• Exercise details
In the answer, transcribe exactly the lines from the beginning of the material through the line holding "Task: Switch to the PNG tab", and skip every picture.

___

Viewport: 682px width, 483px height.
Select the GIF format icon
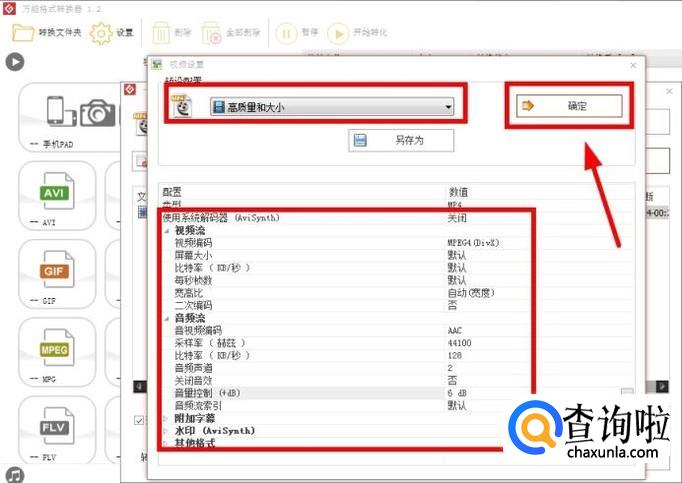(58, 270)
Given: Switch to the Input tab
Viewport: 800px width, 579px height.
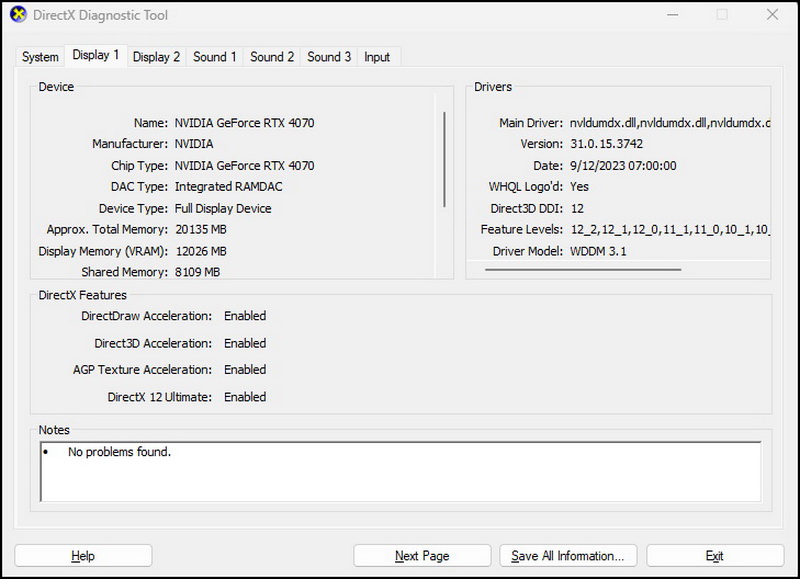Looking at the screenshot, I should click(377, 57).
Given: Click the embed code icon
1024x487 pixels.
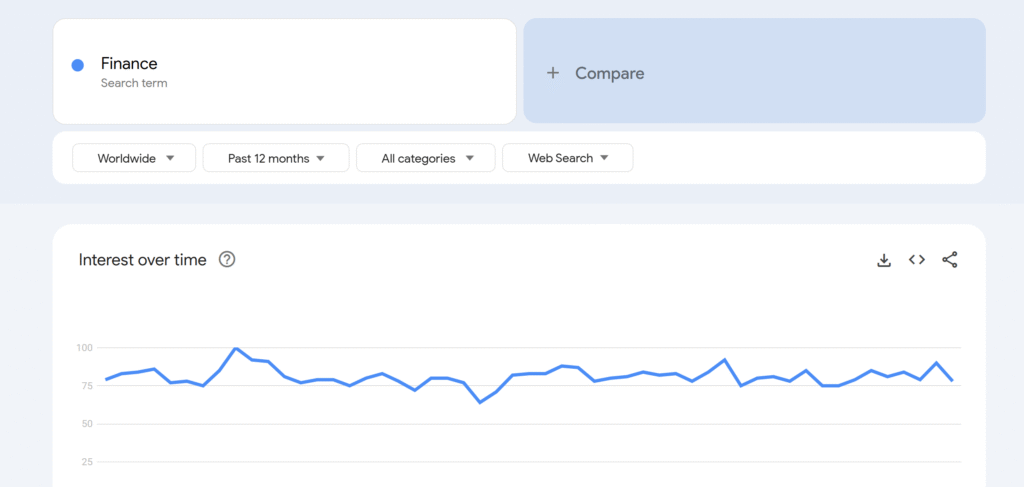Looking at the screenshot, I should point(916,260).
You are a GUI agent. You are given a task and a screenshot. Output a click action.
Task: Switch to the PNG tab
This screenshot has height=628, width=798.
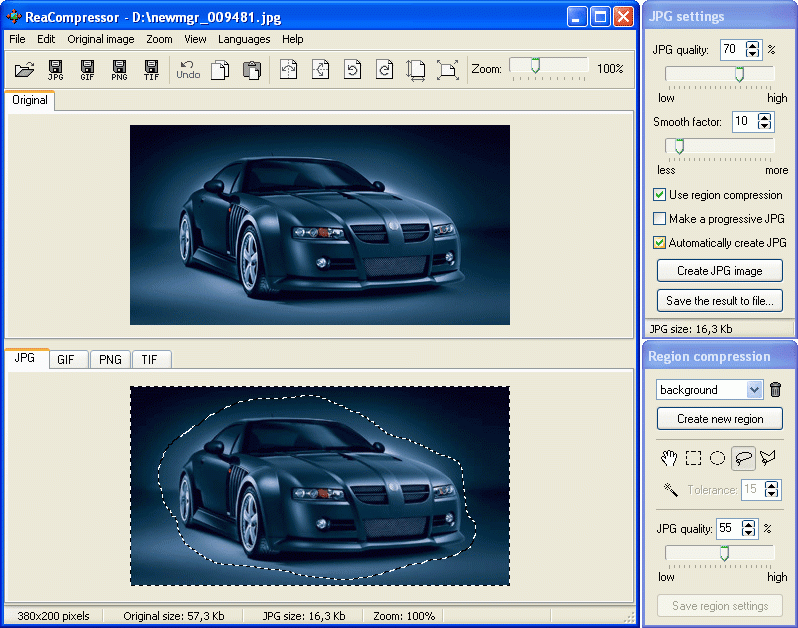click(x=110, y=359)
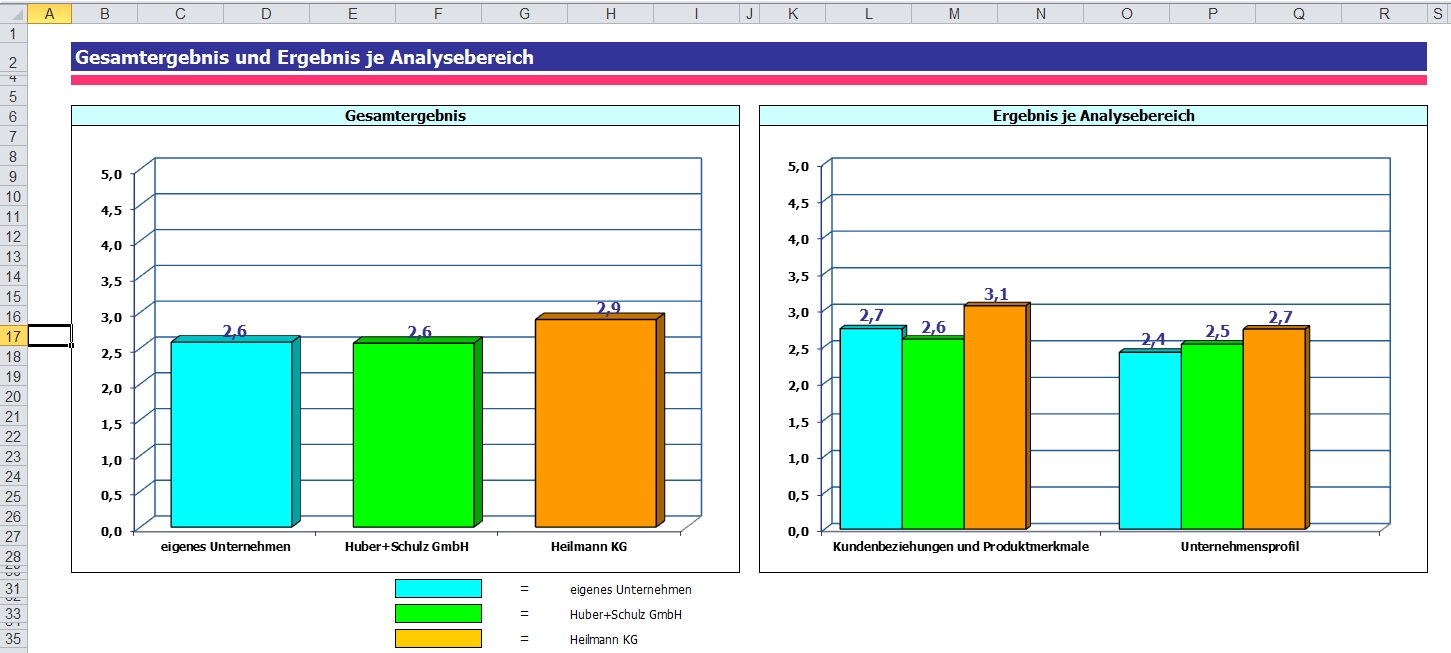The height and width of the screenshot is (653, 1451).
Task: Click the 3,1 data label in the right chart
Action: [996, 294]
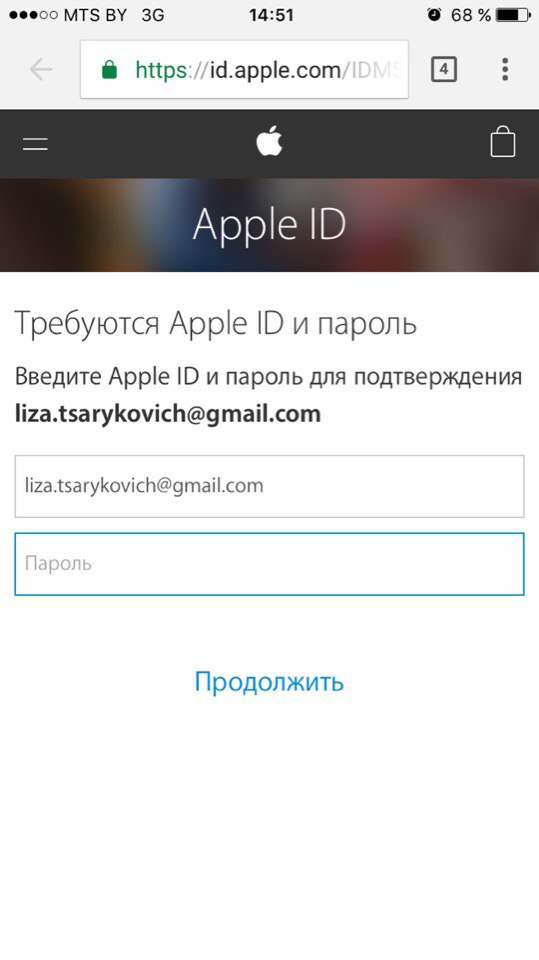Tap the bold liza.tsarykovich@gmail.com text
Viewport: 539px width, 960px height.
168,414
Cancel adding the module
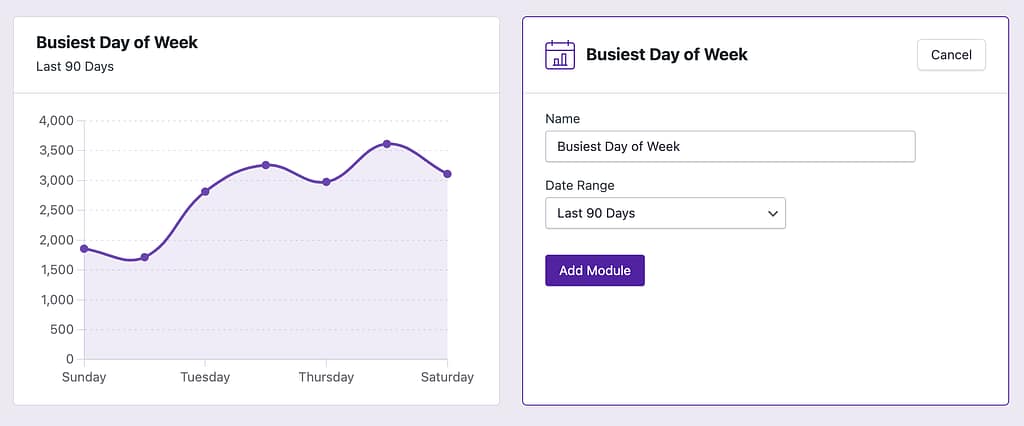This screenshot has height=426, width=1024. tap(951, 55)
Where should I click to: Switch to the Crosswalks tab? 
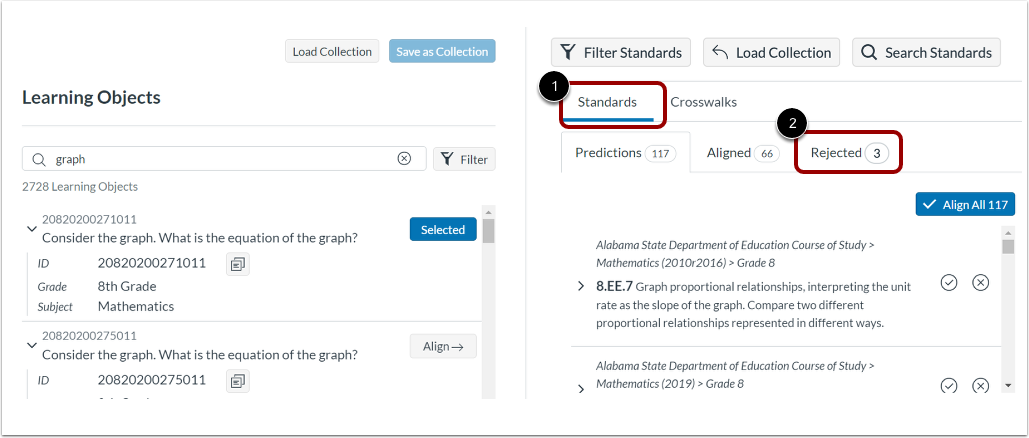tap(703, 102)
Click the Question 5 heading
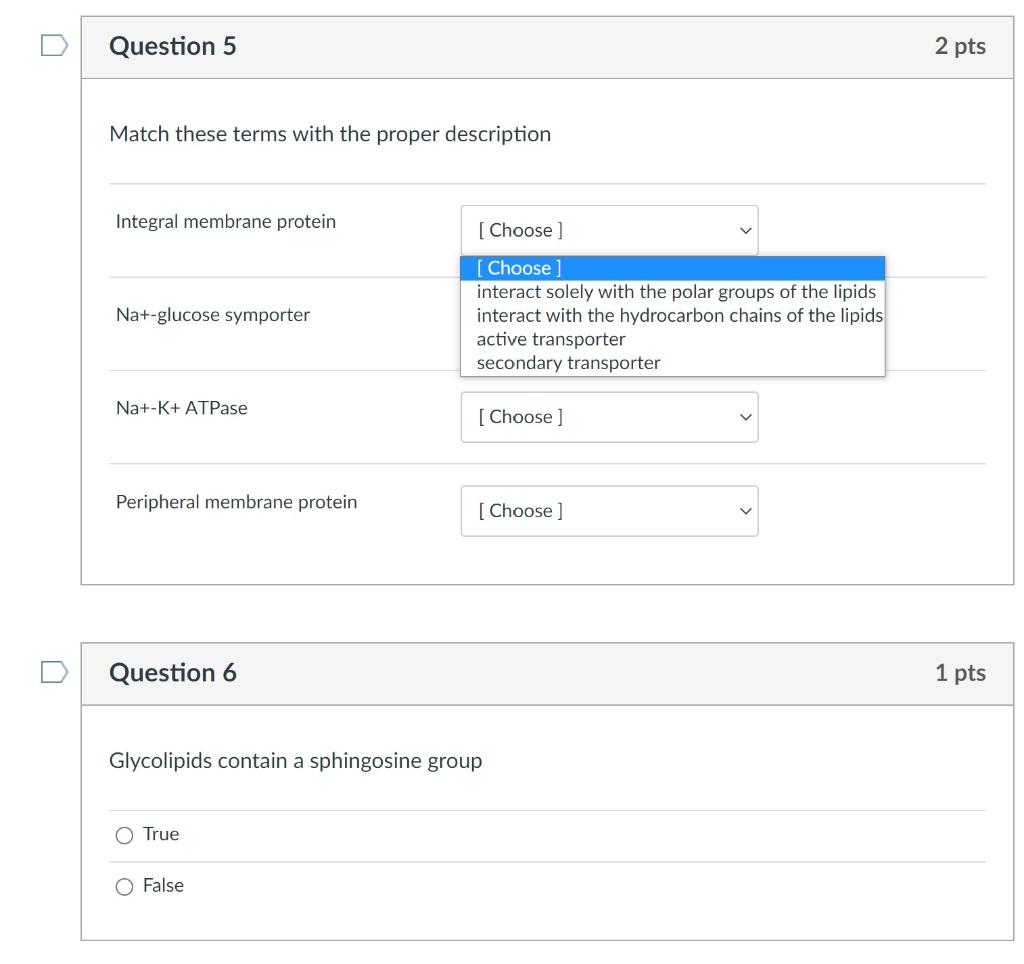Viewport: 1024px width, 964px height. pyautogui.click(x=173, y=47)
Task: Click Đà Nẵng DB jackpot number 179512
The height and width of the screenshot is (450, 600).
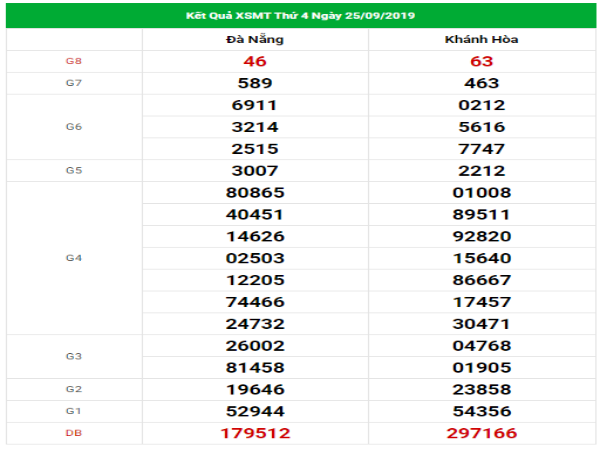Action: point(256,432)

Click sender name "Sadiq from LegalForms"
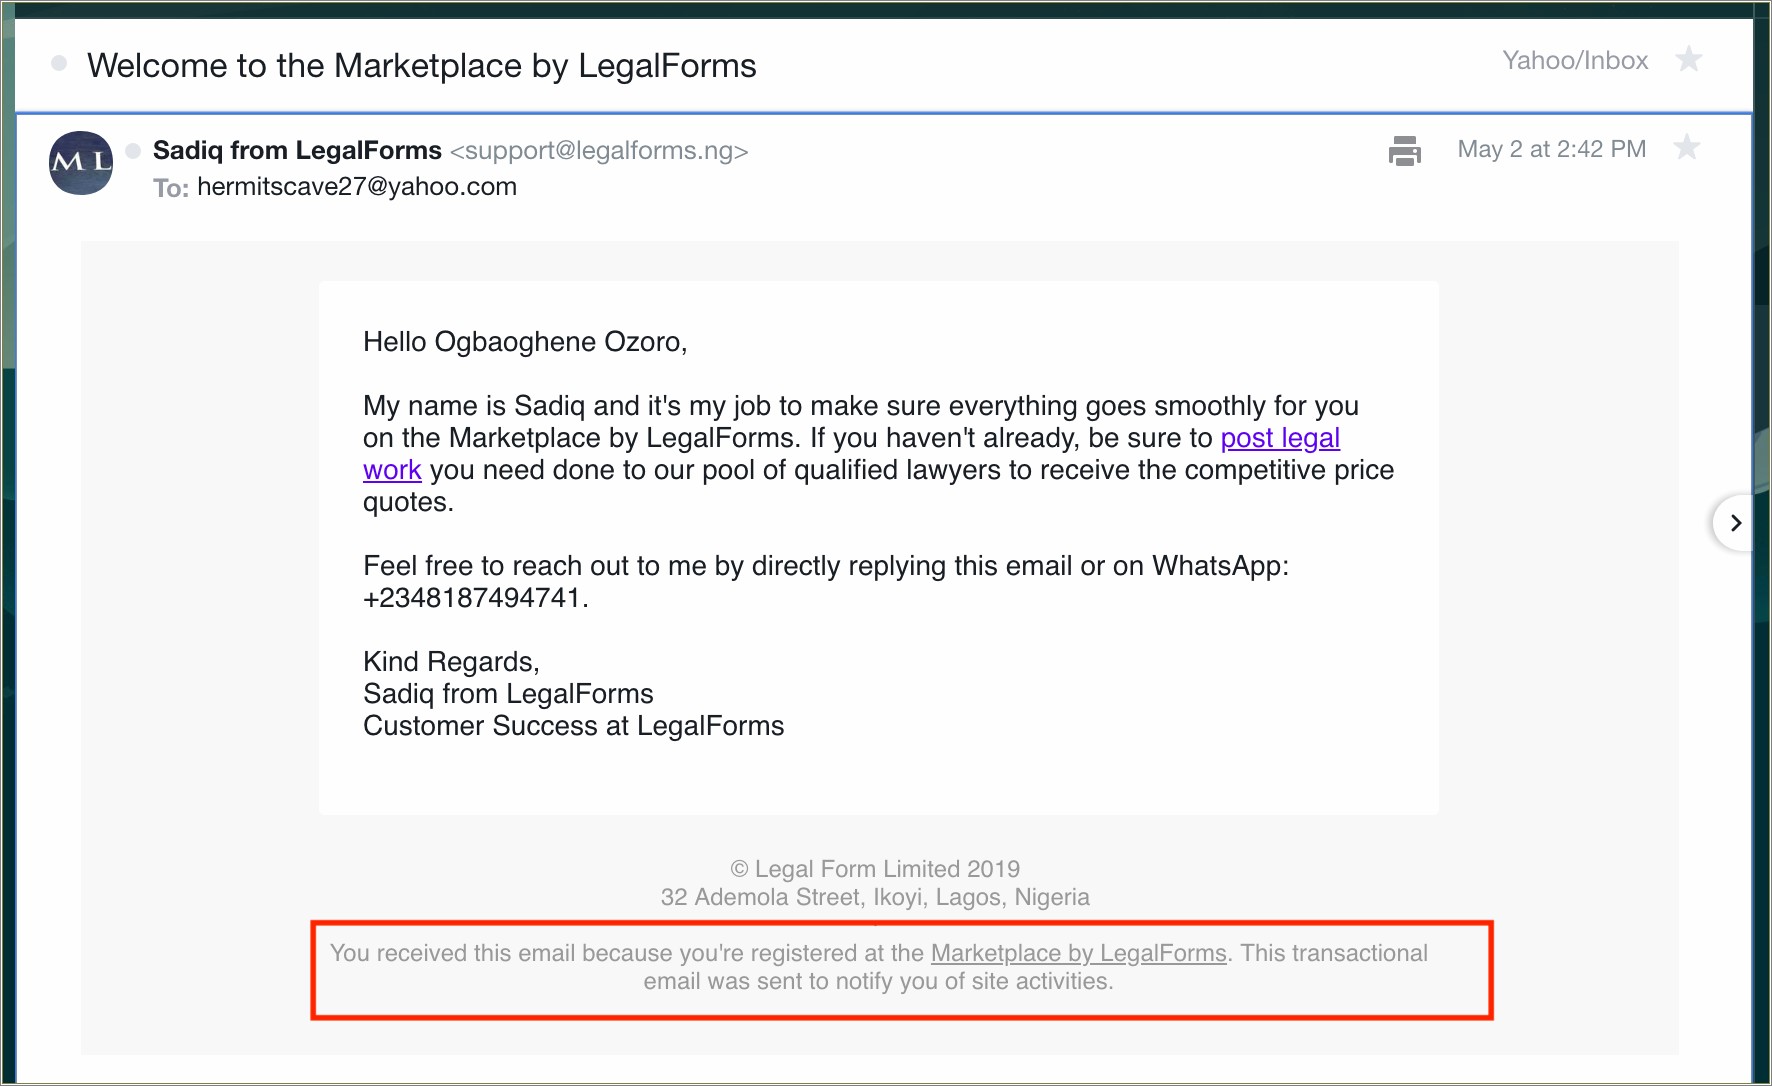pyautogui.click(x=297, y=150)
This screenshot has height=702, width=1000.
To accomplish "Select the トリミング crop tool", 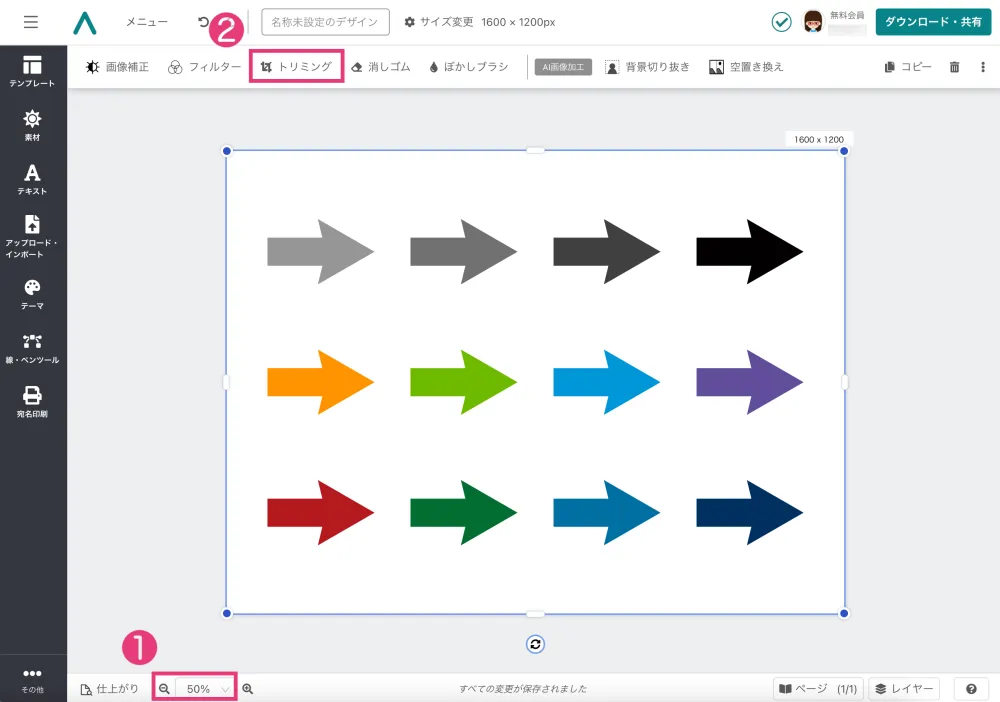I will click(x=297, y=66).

___

• Worked solution
Viewport: 682px width, 483px height.
Select the GIF format icon
(58, 270)
Given: Switch to the Input tab
Viewport: 800px width, 579px height.
Looking at the screenshot, I should click(377, 57).
Given: Click the embed code icon
1024x487 pixels.
Looking at the screenshot, I should point(916,260).
You are a GUI agent. You are given a task and a screenshot. Output a click action.
Task: Switch to the PNG tab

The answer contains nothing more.